[Available data]
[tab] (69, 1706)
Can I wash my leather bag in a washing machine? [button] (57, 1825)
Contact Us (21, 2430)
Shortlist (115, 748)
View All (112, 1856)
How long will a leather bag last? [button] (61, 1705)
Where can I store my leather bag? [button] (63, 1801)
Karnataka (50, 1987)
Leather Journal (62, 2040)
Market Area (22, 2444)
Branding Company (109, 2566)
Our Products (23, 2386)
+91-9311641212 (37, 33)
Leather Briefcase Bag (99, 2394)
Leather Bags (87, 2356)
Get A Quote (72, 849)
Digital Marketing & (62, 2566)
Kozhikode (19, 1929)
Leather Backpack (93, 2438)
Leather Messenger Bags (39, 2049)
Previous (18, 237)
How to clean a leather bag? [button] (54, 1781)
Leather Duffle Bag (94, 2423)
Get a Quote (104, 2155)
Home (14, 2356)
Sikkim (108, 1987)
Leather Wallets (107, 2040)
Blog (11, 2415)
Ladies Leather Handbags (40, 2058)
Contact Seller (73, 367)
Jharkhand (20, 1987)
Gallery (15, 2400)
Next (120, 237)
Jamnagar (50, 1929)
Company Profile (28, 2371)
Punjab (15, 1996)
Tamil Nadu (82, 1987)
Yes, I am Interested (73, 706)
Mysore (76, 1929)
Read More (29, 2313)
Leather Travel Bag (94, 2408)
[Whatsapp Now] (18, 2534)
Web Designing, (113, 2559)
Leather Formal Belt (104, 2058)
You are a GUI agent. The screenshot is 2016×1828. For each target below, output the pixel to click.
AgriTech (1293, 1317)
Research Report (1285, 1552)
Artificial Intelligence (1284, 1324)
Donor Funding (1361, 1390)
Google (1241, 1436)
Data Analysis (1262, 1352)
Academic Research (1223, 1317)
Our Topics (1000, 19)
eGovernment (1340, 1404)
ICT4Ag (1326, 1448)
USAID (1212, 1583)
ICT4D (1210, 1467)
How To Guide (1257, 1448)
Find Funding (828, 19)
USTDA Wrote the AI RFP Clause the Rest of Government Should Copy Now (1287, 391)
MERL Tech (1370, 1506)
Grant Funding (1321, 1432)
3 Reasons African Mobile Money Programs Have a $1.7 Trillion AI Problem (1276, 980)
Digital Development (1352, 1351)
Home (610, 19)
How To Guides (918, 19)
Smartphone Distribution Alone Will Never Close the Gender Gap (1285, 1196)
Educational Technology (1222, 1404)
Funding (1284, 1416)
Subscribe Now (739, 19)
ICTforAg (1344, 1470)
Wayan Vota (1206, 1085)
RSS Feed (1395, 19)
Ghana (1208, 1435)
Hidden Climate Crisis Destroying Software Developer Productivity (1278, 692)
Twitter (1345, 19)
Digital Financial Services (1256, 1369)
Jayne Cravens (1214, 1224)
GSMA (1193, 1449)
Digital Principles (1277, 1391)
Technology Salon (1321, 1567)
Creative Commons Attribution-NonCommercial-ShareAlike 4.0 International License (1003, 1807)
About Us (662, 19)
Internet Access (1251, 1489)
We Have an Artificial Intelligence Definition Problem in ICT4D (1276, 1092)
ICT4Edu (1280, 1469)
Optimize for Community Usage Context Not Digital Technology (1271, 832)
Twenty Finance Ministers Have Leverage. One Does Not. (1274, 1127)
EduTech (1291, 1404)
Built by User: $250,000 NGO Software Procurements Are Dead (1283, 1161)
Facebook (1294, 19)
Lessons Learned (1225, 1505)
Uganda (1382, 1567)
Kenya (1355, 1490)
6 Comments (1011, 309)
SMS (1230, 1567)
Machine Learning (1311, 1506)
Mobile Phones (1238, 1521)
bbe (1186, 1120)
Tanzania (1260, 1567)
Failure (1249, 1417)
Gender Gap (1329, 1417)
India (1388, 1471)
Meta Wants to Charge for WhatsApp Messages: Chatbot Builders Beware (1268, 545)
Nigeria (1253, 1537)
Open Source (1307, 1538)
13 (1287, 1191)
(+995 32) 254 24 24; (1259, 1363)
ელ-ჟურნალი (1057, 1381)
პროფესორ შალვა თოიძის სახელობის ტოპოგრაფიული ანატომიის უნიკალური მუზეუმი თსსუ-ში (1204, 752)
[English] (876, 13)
[/Available data]
Make sure every record is repeated exactly.

[tab] (69, 1706)
Can I wash my leather bag in a washing machine? [button] (57, 1825)
Contact Us (21, 2430)
Shortlist (115, 748)
View All (112, 1856)
How long will a leather bag last? [button] (61, 1705)
Where can I store my leather bag? [button] (63, 1801)
Karnataka (50, 1987)
Leather Journal (62, 2040)
Market Area (22, 2444)
Branding Company (109, 2566)
Our Products (23, 2386)
+91-9311641212 (37, 33)
Leather Briefcase Bag (99, 2394)
Leather Bags (87, 2356)
Get A Quote (72, 849)
Digital Marketing & (62, 2566)
Kozhikode (19, 1929)
Leather Backpack (93, 2438)
Leather Messenger Bags (39, 2049)
Previous (18, 237)
How to clean a leather bag? [button] (54, 1781)
Leather Duffle Bag (94, 2423)
Get a Quote (104, 2155)
Home (14, 2356)
Sikkim (108, 1987)
Leather Wallets (107, 2040)
Blog (11, 2415)
Ladies Leather Handbags (40, 2058)
Contact Seller (73, 367)
Jharkhand (20, 1987)
Gallery (15, 2400)
Next (120, 237)
Jamnagar (50, 1929)
Company Profile (28, 2371)
Punjab (15, 1996)
Tamil Nadu (82, 1987)
Yes, I am Interested (73, 706)
Mysore (76, 1929)
Read More (29, 2313)
Leather Travel Bag (94, 2408)
[Whatsapp Now] (18, 2534)
Web Designing, (113, 2559)
Leather Formal Belt (104, 2058)
You are a GUI agent. The screenshot is 2016×1828. For each target below, output the pixel to click.
AgriTech (1293, 1317)
Research Report (1285, 1552)
Artificial Intelligence (1284, 1324)
Donor Funding (1361, 1390)
Google (1241, 1436)
Data Analysis (1262, 1352)
Academic Research (1223, 1317)
Our Topics (1000, 19)
eGovernment (1340, 1404)
ICT4Ag (1326, 1448)
USAID (1212, 1583)
ICT4D (1210, 1467)
How To Guide (1257, 1448)
Find Funding (828, 19)
USTDA Wrote the AI RFP Clause the Rest of Government Should Copy Now (1287, 391)
MERL Tech (1370, 1506)
Grant Funding (1321, 1432)
3 Reasons African Mobile Money Programs Have a $1.7 Trillion AI Problem (1276, 980)
Digital Development (1352, 1351)
Home (610, 19)
How To Guides (918, 19)
Smartphone Distribution Alone Will Never Close the Gender Gap (1285, 1196)
Educational Technology (1222, 1404)
Funding (1284, 1416)
Subscribe Now (739, 19)
ICTforAg (1344, 1470)
Wayan Vota (1206, 1085)
RSS Feed (1395, 19)
Ghana (1208, 1435)
Hidden Climate Crisis Destroying Software Developer Productivity (1278, 692)
Twitter (1345, 19)
Digital Financial Services (1256, 1369)
Jayne Cravens (1214, 1224)
GSMA (1193, 1449)
Digital Principles (1277, 1391)
Technology Salon (1321, 1567)
Creative Commons Attribution-NonCommercial-ShareAlike 4.0 International License (1003, 1807)
About Us (662, 19)
Internet Access (1251, 1489)
We Have an Artificial Intelligence Definition Problem in ICT4D (1276, 1092)
ICT4Edu (1280, 1469)
Optimize for Community Usage Context Not Digital Technology (1271, 832)
Twenty Finance Ministers Have Leverage. One Does Not. (1274, 1127)
EduTech (1291, 1404)
Built by User: $250,000 NGO Software Procurements Are Dead (1283, 1161)
Facebook (1294, 19)
Lessons Learned (1225, 1505)
Uganda (1382, 1567)
Kenya (1355, 1490)
6 Comments (1011, 309)
SMS (1230, 1567)
Machine Learning (1311, 1506)
Mobile Phones (1238, 1521)
bbe (1186, 1120)
Tanzania (1260, 1567)
Failure (1249, 1417)
Gender Gap (1329, 1417)
India (1388, 1471)
Meta Wants to Charge for WhatsApp Messages: Chatbot Builders Beware (1268, 545)
Nigeria (1253, 1537)
Open Source (1307, 1538)
13 (1287, 1191)
(+995 32) 254 24 24; (1259, 1363)
ელ-ჟურნალი (1057, 1381)
პროფესორ შალვა თოიძის სახელობის ტოპოგრაფიული ანატომიის უნიკალური მუზეუმი თსსუ-ში (1204, 752)
[English] (876, 13)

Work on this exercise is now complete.